**SOURCE MATERIAL**
· · · ·
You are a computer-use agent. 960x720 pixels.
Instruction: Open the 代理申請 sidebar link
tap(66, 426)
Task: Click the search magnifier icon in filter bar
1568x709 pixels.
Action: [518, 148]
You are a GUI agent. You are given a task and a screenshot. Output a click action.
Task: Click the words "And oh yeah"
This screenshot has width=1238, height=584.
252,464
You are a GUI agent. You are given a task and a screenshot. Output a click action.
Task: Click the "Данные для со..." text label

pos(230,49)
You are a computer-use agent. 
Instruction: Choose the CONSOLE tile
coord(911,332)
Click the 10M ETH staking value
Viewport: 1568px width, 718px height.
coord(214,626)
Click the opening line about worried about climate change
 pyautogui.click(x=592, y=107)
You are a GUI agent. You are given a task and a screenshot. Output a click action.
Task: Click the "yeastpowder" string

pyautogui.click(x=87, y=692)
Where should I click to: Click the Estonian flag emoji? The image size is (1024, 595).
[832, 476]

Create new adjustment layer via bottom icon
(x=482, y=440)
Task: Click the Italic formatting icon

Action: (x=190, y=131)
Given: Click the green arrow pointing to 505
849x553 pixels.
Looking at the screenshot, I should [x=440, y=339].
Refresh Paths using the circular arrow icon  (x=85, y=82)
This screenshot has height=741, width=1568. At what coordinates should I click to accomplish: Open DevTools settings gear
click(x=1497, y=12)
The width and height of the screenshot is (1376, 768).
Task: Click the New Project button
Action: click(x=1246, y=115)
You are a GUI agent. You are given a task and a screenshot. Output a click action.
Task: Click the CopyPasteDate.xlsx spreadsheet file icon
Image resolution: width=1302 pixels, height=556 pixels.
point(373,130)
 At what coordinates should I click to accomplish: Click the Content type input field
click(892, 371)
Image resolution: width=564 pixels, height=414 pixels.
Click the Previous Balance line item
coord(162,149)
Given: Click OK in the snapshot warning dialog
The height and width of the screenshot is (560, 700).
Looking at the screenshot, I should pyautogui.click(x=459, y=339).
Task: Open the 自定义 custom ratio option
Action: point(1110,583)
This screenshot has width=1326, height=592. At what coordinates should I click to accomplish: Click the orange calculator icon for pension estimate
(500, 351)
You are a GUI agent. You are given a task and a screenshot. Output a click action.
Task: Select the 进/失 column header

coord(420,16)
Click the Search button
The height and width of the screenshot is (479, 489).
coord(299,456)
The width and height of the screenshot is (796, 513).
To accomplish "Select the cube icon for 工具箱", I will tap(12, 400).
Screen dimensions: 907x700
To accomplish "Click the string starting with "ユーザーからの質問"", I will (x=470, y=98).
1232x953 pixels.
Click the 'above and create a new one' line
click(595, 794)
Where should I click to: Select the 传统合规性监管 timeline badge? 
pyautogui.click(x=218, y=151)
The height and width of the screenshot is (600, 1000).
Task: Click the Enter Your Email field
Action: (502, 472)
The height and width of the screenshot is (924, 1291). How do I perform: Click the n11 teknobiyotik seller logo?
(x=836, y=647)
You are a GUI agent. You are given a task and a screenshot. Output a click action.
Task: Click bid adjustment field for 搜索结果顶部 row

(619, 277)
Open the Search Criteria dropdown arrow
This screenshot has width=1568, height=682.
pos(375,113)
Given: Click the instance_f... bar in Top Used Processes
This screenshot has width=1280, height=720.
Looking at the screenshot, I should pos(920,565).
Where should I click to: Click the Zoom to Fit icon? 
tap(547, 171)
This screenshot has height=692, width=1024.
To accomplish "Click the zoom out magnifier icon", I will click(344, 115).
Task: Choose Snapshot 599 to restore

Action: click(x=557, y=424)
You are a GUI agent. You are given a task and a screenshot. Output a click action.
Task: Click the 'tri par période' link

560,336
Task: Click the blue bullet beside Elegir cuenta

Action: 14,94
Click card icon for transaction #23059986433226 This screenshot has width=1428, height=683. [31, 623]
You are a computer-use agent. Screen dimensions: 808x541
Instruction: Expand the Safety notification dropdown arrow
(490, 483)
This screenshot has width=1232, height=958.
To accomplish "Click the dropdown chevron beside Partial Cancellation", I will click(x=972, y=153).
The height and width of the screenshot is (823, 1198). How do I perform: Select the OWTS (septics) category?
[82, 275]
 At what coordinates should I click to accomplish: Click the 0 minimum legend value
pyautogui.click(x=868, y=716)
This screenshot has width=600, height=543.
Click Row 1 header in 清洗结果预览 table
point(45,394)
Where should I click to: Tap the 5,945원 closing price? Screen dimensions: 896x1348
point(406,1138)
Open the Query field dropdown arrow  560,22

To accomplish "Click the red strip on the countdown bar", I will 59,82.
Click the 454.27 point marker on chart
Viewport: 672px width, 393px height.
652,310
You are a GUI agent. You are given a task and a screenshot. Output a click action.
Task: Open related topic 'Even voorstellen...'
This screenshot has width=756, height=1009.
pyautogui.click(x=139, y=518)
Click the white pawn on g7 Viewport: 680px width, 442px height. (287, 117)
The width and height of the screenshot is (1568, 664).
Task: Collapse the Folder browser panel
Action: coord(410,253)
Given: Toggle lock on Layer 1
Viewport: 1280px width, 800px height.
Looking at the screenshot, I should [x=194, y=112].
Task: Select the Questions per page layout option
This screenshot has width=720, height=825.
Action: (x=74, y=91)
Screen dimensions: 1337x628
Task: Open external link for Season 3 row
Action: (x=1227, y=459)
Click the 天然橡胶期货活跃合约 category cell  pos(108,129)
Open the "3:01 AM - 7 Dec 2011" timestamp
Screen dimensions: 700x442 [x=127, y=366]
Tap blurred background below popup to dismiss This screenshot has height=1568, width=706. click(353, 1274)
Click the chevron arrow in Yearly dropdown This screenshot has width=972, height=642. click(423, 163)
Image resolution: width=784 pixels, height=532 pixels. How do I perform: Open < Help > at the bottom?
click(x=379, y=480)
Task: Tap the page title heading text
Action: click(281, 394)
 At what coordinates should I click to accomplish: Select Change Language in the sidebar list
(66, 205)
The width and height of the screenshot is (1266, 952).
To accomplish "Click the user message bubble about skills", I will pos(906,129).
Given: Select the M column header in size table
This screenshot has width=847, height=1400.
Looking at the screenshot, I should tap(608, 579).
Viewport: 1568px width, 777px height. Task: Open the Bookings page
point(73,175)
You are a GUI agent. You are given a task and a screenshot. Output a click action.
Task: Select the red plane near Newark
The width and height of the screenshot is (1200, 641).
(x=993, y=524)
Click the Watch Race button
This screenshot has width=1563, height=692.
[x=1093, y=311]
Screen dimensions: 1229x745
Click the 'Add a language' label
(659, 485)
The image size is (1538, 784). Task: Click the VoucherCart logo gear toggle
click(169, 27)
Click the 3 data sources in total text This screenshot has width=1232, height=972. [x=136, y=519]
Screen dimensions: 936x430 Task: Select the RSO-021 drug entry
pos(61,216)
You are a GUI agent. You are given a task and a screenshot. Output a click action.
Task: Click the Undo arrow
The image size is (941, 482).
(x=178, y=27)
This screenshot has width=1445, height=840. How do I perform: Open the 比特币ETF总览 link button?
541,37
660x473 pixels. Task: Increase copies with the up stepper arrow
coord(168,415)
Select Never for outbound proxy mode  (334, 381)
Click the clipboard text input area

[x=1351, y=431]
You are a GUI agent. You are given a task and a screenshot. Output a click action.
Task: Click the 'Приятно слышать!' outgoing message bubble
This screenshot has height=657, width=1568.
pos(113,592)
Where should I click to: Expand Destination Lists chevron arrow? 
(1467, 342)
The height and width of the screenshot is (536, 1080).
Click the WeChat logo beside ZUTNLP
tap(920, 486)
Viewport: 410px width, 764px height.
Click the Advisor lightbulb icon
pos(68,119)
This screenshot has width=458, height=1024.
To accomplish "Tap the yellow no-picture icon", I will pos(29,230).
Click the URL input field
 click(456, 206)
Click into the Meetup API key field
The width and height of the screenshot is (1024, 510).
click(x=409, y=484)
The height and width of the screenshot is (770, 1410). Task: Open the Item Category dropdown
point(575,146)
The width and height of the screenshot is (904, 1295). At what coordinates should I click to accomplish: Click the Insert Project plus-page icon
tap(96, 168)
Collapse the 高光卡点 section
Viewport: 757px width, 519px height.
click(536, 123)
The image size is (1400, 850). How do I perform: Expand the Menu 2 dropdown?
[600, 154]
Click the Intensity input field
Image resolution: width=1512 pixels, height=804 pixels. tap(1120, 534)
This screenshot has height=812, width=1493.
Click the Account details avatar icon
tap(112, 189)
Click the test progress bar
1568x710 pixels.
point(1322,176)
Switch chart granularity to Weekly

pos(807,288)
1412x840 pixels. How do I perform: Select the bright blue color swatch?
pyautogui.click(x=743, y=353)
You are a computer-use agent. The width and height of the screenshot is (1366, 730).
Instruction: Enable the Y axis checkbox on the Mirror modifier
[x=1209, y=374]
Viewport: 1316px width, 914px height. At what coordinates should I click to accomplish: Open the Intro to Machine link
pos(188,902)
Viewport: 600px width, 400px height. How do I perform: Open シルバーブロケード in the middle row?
· · · ·
**PROBLEM DETAILS**
Within the material above, extract exactly the lines that start at the line containing "Task: Click the Undo arrow" and stop after the line containing "This screenshot has height=812, width=1493.", and only those.

**TASK RESPONSE**
Task: Click the Undo arrow
The image size is (941, 482).
(x=178, y=27)
This screenshot has width=1445, height=840. How do I perform: Open the 比特币ETF总览 link button?
541,37
660x473 pixels. Task: Increase copies with the up stepper arrow
coord(168,415)
Select Never for outbound proxy mode  (334, 381)
Click the clipboard text input area

[x=1351, y=431]
You are a GUI agent. You are given a task and a screenshot. Output a click action.
Task: Click the 'Приятно слышать!' outgoing message bubble
This screenshot has height=657, width=1568.
pos(113,592)
Where should I click to: Expand Destination Lists chevron arrow? 
(1467, 342)
The height and width of the screenshot is (536, 1080).
Click the WeChat logo beside ZUTNLP
tap(920, 486)
Viewport: 410px width, 764px height.
Click the Advisor lightbulb icon
pos(68,119)
This screenshot has width=458, height=1024.
To accomplish "Tap the yellow no-picture icon", I will pos(29,230).
Click the URL input field
 click(456, 206)
Click into the Meetup API key field
The width and height of the screenshot is (1024, 510).
click(x=409, y=484)
The height and width of the screenshot is (770, 1410). Task: Open the Item Category dropdown
point(575,146)
The width and height of the screenshot is (904, 1295). At what coordinates should I click to accomplish: Click the Insert Project plus-page icon
tap(96, 168)
Collapse the 高光卡点 section
Viewport: 757px width, 519px height.
click(536, 123)
The image size is (1400, 850). How do I perform: Expand the Menu 2 dropdown?
[600, 154]
Click the Intensity input field
Image resolution: width=1512 pixels, height=804 pixels. tap(1120, 534)
This screenshot has height=812, width=1493.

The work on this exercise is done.